▶ DATA ROWS
begin

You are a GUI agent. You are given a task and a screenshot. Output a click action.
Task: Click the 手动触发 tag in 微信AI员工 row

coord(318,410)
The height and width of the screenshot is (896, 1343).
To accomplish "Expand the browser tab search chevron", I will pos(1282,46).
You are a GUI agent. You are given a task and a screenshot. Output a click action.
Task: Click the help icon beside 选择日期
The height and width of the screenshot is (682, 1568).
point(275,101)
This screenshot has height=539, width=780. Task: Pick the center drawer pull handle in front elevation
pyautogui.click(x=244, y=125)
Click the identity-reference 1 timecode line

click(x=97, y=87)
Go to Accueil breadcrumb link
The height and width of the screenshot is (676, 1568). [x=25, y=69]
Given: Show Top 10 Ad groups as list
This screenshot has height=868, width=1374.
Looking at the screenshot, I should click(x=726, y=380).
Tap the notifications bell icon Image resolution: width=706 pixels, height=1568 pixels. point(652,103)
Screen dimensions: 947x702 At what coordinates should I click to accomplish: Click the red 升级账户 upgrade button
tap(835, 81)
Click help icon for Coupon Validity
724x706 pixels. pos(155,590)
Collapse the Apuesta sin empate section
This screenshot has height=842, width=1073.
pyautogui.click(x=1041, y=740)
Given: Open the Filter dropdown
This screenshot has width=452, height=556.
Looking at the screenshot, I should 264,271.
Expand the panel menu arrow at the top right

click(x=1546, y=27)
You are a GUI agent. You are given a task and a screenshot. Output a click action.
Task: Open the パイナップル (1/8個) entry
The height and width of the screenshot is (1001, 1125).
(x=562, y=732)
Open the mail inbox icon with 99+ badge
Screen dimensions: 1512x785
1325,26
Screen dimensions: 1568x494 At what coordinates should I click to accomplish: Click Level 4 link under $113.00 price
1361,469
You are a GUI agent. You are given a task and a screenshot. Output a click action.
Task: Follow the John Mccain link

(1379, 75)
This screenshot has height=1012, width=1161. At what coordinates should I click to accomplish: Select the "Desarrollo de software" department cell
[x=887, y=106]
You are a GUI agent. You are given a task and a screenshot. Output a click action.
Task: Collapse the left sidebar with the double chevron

end

▶ YOUR OBJECTIVE
Render the lines as a Markdown table with the columns "Number" and "Line", leaving out blank lines. Begin at the line that contains "Click the identity-reference 1 timecode line", and stop after the line that contains "The height and width of the screenshot is (676, 1568).".

▶ RESPONSE FOR THIS EXERCISE
| Number | Line |
|---|---|
| 1 | Click the identity-reference 1 timecode line |
| 2 | click(x=97, y=87) |
| 3 | Go to Accueil breadcrumb link |
| 4 | The height and width of the screenshot is (676, 1568). [x=25, y=69] |